There comes, then, another compromise, which is important. There were several smaller ones, to which I have not alluded. Those two which I have already referred, and that which I shall mention, are important. The remaining compromise is this:
Those who made the Constitution said that this importation should go on in such States as chose to carry it on, for twenty years, and that after that time the federal power may be exerted, and the slave trade shall be stopped. Accordingly, when that period arrived, it was declared piracy. At the moment that the Constitution would allow Congress to act, that moment Congress acted. There was not the delay of a day or an hour. The slave trade was forever prohibited. That is the last of the important compromises. Now when people talk about adhering to the compromises of the constitution, referring thereby to certain other things which are not compromises, which are not the agreement of two parties, in which each gives way a little for the sake of that which it esteems a greater good, but to those other things which are not alluded to in the Constitution, I should like to have them define what they mean.
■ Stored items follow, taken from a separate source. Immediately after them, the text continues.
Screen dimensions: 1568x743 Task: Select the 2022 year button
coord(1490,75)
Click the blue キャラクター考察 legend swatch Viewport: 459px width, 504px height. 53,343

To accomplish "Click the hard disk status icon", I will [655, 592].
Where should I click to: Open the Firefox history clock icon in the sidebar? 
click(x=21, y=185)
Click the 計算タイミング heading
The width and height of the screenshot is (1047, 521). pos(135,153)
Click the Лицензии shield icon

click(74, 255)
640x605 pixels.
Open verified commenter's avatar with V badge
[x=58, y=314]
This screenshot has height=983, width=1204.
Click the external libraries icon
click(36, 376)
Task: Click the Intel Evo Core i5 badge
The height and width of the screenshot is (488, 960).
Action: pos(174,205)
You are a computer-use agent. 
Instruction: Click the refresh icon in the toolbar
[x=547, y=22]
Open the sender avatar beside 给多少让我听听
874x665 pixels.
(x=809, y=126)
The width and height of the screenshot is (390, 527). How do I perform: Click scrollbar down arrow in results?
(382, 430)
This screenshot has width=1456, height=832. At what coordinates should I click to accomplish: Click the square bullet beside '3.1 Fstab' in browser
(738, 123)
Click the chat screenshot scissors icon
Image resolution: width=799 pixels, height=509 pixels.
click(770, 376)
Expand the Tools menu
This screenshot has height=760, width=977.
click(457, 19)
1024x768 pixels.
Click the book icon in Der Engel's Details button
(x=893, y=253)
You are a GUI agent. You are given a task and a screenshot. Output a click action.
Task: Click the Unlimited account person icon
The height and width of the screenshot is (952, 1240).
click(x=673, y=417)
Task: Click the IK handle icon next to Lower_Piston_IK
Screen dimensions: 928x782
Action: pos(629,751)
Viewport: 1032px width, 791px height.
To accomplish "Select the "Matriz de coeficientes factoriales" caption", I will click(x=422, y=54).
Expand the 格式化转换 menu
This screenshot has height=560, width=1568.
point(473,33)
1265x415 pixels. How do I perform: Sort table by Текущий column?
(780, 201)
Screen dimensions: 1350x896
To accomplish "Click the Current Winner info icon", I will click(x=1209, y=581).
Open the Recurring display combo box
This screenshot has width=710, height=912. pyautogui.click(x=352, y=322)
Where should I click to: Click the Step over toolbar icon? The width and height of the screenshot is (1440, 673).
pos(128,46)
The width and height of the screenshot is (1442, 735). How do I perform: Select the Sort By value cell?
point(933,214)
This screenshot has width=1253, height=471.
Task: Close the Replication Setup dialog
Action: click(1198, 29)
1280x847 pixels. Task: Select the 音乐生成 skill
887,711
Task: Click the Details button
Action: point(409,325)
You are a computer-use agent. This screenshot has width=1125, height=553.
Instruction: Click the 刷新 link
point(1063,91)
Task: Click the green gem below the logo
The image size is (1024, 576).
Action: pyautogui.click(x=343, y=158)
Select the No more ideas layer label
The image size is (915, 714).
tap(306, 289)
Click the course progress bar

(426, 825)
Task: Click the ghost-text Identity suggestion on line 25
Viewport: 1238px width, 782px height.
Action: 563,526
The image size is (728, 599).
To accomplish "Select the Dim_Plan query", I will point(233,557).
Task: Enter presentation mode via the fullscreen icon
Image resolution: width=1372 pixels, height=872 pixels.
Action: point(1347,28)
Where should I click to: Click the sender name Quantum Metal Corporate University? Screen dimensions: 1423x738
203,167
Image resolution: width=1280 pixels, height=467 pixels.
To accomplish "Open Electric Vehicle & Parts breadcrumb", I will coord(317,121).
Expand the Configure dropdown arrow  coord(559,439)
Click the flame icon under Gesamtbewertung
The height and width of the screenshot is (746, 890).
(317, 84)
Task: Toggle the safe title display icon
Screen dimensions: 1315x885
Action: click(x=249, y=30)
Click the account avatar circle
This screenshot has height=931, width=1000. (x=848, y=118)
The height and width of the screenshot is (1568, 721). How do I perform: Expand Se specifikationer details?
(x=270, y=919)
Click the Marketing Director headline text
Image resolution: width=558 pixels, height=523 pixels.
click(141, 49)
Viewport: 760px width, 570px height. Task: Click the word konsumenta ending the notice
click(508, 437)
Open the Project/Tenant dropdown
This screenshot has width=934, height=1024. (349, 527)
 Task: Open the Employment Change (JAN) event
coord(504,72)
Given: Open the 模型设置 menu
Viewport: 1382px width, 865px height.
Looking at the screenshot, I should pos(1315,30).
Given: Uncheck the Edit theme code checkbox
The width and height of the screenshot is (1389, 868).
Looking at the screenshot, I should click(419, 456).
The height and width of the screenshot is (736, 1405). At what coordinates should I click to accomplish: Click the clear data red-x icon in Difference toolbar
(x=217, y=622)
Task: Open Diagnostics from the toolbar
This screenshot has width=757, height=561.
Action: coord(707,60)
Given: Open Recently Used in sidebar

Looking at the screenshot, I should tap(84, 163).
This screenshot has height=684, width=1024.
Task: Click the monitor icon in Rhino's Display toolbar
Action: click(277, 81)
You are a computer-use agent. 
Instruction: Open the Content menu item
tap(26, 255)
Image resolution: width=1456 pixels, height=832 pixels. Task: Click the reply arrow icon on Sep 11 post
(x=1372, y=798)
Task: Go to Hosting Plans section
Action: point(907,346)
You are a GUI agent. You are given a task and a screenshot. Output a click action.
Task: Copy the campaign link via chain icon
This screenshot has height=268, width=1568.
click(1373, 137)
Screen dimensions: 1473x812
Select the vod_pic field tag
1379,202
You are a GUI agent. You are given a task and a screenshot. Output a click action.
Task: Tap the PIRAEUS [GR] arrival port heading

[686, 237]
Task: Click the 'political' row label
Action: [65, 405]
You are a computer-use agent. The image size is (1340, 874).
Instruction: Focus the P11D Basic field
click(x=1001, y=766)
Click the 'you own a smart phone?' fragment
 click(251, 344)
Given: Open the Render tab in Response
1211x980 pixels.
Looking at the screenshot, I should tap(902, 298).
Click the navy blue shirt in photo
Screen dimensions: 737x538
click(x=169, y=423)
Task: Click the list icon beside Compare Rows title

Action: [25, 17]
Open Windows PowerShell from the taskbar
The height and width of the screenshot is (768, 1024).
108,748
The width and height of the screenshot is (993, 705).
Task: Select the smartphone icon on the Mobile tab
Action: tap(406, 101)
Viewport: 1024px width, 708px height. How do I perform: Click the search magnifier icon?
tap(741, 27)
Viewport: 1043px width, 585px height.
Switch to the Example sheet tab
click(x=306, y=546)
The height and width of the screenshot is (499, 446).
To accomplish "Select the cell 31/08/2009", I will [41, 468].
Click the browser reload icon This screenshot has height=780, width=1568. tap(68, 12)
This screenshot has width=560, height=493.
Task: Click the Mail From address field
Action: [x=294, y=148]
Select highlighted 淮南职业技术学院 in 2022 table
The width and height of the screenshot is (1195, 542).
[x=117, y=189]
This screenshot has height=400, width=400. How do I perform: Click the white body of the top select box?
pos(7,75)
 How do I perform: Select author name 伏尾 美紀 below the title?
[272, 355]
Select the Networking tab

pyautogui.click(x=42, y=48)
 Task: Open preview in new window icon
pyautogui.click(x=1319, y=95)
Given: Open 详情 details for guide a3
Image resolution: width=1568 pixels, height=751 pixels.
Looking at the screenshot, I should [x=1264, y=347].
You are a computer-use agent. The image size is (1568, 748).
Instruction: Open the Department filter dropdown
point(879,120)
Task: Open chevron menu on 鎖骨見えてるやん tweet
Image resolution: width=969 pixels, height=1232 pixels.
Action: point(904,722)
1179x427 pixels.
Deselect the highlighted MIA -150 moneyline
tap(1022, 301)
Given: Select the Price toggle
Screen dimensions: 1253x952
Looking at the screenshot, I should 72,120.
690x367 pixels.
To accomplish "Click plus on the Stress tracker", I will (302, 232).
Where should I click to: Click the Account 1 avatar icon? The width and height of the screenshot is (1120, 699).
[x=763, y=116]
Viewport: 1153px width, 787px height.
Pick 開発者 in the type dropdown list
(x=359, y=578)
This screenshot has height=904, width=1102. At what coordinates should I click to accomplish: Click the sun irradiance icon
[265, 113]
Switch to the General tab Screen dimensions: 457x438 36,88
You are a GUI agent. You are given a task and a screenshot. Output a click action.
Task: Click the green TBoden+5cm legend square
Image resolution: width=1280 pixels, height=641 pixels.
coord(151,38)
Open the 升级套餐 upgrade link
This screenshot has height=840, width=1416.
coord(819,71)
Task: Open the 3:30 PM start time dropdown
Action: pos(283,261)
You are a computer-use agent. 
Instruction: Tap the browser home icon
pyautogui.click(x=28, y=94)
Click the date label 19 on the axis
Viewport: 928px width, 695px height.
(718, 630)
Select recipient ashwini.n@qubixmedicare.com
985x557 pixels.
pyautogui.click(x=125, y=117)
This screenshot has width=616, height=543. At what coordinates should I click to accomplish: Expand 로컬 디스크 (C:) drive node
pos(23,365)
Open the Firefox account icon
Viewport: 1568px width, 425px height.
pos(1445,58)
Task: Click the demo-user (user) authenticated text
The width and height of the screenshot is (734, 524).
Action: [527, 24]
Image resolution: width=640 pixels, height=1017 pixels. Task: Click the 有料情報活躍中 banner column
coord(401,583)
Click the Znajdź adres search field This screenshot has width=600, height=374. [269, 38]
These which I have mentioned, it is necessary to adhere to.
Therefore I go on to declare as to certain other clauses, that there are stipulations which are to be construed. And I propose now to construe them. I come to the fourth article of the Constitution of the United States. In that I find all that is found in regard to the delivery of fugitive slaves. And I intend to ask, What does that language mean? Construe it by the same rules according to which the other clauses are construed. In the first place, the first section of the fourth article of the Constitution of the United States says,
Every State shall give full faith and credit to the public records of every other state. Does this grant power to any body? I see in the words that follow, what the makers of the Constitution thought on that subject. I see that they thought it did not grant the power to Congress, because they add language giving the power. What I have read is no grant of power to Congress. It is a prohibition to the States. It says, You shall not deny your belief in the truth of the public records of your sister States. If a court in South Carolina says a certain thing, you are to give full faith to it. That does not say that Congress shall do anything about it.—And the people of the United States did not understand that Congress had the power. The makers of the Constitution did not understand from the extract which I have read, that Congress had any power over the subject; and for this reason, that the close of the section gives to Congress the power which would have been needless had the preceding language conferred it.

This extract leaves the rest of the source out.